A guarantor's liability under a guarantee is dependent on the underlying obligation, usually the loan agreement. Any amendment to the principal obligation could inadvertently discharge the guarantor. This could happen regardless whether:

  • the guarantor has agreed in advance to amendments being made without its consent (commonly known as an "indulgence clause"); or
  • the guarantor was, at the time, aware of the amendments being made.

The High Court in Maxted and another v Investec Bank Plc [2017] EWHC 1997 (Ch) considered the circumstances in which a guarantor's liability under a guarantee might be discharged by changes to the principal obligations between the lender and the borrower. 

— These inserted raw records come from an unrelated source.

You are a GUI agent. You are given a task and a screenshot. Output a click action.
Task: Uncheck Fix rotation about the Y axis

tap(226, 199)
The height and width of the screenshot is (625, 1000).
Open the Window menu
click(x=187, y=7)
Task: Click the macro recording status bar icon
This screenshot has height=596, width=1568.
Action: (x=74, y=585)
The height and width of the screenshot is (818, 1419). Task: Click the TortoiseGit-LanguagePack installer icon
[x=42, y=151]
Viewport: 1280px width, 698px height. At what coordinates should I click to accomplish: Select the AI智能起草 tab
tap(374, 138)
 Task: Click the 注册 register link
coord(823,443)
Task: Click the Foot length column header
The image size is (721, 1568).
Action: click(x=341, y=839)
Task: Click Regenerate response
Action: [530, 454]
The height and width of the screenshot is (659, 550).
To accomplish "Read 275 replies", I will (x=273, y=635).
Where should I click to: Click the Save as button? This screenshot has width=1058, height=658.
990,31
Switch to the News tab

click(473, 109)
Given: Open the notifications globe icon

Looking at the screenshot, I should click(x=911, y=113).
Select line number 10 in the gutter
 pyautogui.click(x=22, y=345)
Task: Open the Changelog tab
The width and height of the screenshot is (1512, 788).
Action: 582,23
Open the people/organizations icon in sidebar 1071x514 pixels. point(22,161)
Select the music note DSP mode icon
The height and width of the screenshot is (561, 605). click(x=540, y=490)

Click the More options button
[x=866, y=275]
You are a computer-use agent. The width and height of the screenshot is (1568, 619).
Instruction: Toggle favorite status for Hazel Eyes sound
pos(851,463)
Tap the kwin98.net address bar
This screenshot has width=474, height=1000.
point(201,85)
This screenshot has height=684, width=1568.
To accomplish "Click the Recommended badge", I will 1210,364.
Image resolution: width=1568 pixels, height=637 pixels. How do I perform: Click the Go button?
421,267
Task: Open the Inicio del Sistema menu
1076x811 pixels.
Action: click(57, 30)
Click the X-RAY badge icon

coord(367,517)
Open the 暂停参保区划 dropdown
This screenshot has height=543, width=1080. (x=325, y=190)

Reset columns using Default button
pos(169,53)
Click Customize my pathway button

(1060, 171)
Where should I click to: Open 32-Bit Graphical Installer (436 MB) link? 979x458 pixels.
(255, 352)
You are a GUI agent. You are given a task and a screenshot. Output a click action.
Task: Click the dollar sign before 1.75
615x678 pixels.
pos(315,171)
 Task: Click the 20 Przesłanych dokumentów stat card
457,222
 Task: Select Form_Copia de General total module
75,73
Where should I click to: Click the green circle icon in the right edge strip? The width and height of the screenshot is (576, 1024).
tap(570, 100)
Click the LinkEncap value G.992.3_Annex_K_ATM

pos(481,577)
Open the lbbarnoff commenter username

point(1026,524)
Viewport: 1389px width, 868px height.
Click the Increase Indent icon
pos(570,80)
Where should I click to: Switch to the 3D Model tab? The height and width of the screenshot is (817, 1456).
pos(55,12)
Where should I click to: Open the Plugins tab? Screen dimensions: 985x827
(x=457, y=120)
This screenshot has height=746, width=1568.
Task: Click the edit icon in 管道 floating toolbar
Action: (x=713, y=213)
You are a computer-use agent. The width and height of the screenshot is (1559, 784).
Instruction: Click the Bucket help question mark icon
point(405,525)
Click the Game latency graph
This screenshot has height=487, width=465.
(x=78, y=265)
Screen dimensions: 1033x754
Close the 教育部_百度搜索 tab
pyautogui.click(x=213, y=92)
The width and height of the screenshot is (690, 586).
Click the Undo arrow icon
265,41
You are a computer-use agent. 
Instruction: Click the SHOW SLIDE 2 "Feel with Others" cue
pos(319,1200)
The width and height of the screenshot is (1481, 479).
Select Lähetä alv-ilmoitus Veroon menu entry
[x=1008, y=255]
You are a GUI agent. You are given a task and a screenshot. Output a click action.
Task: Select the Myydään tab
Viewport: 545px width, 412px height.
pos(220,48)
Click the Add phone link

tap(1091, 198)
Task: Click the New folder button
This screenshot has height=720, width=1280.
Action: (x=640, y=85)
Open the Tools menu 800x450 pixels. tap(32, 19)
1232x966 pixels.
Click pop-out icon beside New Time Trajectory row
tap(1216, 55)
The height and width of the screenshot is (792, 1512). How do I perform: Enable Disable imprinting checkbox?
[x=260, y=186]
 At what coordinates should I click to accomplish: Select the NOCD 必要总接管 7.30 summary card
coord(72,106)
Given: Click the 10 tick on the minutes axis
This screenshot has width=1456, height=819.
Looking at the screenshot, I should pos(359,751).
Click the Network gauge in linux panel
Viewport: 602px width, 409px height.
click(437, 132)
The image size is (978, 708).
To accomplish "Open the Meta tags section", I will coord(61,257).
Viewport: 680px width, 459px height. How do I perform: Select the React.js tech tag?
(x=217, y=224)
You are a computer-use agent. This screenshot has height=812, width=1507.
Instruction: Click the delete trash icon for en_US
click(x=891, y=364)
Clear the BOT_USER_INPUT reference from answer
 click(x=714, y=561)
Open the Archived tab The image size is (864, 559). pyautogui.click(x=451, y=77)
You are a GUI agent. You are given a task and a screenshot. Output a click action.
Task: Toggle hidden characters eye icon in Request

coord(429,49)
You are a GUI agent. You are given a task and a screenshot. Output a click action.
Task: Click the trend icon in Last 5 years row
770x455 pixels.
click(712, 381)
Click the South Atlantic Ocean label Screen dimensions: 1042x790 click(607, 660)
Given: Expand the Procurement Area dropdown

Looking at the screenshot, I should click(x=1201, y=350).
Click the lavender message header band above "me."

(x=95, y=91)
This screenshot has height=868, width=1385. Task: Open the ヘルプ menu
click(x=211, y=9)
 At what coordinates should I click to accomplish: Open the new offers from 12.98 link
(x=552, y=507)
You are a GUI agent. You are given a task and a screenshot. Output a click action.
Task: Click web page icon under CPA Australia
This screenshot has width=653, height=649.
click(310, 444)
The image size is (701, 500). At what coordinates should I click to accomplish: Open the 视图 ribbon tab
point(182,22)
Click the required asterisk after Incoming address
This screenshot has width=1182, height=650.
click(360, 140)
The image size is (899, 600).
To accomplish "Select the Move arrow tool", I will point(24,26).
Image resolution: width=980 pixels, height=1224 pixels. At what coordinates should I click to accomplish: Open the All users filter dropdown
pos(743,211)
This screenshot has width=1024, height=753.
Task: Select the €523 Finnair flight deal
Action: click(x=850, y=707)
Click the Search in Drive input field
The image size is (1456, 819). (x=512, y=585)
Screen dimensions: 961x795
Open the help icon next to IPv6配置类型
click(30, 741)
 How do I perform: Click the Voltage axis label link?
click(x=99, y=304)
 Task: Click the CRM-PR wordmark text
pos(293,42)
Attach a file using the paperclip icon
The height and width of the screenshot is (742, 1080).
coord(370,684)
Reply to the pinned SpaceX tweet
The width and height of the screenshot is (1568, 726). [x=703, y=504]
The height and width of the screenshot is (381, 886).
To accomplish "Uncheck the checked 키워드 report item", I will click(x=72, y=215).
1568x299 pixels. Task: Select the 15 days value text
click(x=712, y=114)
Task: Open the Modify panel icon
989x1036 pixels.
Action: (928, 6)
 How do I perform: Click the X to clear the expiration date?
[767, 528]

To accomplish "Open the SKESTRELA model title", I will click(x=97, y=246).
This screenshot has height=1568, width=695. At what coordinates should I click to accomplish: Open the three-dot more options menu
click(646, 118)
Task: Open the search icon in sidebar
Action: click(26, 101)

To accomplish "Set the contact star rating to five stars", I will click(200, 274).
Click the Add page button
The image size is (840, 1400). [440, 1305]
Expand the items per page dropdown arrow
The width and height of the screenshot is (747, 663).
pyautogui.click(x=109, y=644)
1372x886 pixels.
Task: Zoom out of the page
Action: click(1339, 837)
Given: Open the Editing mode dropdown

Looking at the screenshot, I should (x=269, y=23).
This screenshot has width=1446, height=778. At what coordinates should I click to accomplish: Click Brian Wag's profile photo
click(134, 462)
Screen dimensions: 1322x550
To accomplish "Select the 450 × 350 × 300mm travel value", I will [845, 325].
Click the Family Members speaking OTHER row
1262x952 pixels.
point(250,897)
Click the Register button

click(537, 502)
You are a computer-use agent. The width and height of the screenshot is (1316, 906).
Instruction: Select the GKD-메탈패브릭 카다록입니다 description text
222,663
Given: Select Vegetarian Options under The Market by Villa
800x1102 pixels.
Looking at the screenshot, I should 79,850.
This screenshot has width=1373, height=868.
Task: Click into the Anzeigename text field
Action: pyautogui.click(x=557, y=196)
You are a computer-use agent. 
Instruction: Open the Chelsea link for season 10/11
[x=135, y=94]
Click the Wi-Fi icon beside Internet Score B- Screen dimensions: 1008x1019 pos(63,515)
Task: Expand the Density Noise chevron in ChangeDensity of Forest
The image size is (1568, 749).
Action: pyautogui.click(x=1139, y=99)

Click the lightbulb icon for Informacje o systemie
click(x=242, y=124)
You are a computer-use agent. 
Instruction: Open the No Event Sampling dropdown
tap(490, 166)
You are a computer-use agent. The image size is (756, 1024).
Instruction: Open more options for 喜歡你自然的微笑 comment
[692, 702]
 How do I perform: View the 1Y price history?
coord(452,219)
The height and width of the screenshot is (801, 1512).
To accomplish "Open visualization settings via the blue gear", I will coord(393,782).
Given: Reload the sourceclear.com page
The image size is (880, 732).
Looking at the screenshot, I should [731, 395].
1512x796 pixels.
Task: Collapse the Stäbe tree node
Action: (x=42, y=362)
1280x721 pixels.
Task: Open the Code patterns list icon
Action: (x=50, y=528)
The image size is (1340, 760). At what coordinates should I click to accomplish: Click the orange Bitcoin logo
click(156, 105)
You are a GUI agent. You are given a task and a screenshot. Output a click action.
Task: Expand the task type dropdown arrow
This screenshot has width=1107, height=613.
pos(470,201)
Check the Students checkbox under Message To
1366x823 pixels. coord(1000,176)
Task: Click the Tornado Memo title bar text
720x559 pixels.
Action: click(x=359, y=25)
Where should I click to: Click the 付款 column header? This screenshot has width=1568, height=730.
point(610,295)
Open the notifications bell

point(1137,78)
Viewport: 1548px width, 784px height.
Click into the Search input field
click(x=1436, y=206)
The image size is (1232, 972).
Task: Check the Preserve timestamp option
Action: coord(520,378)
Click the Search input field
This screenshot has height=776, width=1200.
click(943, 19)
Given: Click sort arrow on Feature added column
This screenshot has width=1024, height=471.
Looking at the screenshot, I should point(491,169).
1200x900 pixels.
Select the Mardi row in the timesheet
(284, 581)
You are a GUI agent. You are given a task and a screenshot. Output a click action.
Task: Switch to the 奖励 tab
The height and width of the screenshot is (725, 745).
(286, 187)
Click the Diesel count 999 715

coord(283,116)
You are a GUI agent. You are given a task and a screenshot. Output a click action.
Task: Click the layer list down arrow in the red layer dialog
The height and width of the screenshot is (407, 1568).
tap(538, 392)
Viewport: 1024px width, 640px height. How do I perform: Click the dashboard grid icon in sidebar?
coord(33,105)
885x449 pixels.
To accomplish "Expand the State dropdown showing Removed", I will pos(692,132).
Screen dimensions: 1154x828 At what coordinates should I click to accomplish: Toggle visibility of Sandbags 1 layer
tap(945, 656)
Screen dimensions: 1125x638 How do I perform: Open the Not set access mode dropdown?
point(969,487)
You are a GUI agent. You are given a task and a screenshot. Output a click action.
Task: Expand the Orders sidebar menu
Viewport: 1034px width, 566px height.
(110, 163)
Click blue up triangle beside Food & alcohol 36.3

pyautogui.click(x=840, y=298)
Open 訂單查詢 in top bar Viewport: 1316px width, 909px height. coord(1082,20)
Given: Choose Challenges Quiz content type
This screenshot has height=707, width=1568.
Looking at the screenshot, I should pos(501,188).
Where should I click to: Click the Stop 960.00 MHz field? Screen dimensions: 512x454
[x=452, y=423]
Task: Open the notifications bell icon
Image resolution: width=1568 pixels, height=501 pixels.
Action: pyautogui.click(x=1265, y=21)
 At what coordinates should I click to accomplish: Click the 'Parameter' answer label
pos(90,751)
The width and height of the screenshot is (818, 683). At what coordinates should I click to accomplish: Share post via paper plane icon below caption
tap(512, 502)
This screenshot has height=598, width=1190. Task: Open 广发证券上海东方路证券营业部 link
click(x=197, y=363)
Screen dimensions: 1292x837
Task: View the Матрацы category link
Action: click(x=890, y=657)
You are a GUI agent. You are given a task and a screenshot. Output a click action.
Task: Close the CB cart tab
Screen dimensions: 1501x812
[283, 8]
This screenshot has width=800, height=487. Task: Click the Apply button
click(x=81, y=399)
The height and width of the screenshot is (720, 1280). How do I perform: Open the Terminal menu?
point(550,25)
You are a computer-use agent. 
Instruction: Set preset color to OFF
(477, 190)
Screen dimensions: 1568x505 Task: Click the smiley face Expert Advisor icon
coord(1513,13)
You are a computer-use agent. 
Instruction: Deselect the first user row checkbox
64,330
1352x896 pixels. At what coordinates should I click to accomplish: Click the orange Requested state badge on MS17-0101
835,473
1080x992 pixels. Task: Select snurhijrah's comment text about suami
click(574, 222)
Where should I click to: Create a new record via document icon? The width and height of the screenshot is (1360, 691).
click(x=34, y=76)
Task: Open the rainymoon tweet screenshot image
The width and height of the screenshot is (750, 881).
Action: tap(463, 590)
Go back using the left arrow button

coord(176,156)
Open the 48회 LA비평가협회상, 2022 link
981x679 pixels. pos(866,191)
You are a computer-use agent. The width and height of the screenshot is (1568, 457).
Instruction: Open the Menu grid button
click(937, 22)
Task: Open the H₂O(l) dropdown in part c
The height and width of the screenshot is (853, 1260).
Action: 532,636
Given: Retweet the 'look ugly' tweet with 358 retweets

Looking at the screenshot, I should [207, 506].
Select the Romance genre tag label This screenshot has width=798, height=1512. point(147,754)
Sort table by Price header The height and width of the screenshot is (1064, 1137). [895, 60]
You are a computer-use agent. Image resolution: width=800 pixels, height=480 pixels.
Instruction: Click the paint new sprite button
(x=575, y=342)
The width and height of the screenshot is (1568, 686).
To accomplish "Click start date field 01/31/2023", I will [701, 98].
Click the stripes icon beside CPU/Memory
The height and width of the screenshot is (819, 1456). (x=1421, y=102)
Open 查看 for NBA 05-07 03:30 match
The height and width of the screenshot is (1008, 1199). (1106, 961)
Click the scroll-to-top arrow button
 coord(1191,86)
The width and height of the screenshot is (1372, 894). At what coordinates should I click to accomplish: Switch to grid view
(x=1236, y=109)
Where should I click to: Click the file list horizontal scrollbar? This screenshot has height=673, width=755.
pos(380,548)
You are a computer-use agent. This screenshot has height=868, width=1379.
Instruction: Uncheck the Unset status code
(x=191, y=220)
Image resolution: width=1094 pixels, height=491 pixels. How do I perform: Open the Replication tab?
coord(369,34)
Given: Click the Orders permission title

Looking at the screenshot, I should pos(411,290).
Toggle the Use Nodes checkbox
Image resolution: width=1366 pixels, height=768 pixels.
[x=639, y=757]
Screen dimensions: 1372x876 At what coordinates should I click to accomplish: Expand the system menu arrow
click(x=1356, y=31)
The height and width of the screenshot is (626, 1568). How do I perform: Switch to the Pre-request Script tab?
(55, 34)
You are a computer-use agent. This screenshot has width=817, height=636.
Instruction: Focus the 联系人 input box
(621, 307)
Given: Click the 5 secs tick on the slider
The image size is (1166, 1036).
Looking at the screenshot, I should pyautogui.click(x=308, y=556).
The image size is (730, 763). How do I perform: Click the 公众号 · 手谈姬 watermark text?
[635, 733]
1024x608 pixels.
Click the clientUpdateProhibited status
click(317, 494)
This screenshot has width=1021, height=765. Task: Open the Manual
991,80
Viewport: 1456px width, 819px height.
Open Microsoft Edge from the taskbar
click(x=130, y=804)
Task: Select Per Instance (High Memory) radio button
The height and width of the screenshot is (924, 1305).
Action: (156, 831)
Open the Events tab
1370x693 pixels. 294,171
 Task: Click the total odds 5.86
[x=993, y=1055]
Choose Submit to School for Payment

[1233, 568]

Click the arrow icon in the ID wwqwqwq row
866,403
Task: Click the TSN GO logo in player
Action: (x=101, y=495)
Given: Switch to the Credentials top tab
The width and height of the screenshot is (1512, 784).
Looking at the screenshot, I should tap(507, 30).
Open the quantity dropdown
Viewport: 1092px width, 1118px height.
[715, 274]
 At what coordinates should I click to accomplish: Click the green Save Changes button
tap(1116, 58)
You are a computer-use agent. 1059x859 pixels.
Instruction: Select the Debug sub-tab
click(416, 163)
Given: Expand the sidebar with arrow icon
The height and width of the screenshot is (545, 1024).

Mr Maxted, along with a co-director, was a guarantor of loans made by Investec Bank to a group of companies. The guarantees were capped at €450,000 plus interest, costs and expenses. The guarantees also included a clause stating that the guarantee would not be discharged by "any variation or amendment of any agreement between the bank and the debtors".

The loan agreements were amended twice to extend the term of the loans; the first amendment also included a roll up of the interest on the loans. The term of the loans were further extended, and the guarantors signed a statement confirming that the bank could continue to rely on the guarantees in respect of the loans. The guarantors also signed a confirmation that they had declined to seek independent legal advice (Waiver).

When the bank made demands under the guarantees, the guarantors claimed that the guarantees had been discharged by variations to the loan agreements which were outside the scope of the consent to variation clause in the guarantee. They also claimed that they had not consented to the variations despite having signed the Waiver. 

The guarantors' claim was rejected by the Court, which held (amongst other things) that:

  • the variations made to the loan agreements were within the scope of the consent clause; and
  • consent had been given to the variations by the act of signing the Waiver, in any event.

The case of Triodos Bank NV v Dobbs [2005] EWCA Civ 630 serves as a reminder of how far lenders should go when making changes to the underlying obligations. Like Maxted, Triodos involved a guarantee given by a director. The Court of Appeal held that a variation would discharge a guarantee if the variation amounted to a new agreement, for example:

  • finance was being provided for a different purpose to the original loan;
  • it provides for a much larger sum than the original loan (regardless of whether the guarantor's liability remains capped; the greater the loan obligation the greater the risk of defaulting on its payments, thereby increasing the risk of the guarantee being called); or
  • the new loan was substantially different to the original loan and was not within the scope of the variation anticipated by the original loan agreements.

These are all sensible principles. Uncertainties may still arise, however, around the degree of change from the original obligations. 

Indulgence clauses do not provide absolute protection. In practice, most lenders will continue to act with caution and will not rely totally on indulgence clauses. Most lenders will seek the consent and confirmation of the guarantor and any third party provider of security when agreeing to any variation with the borrower.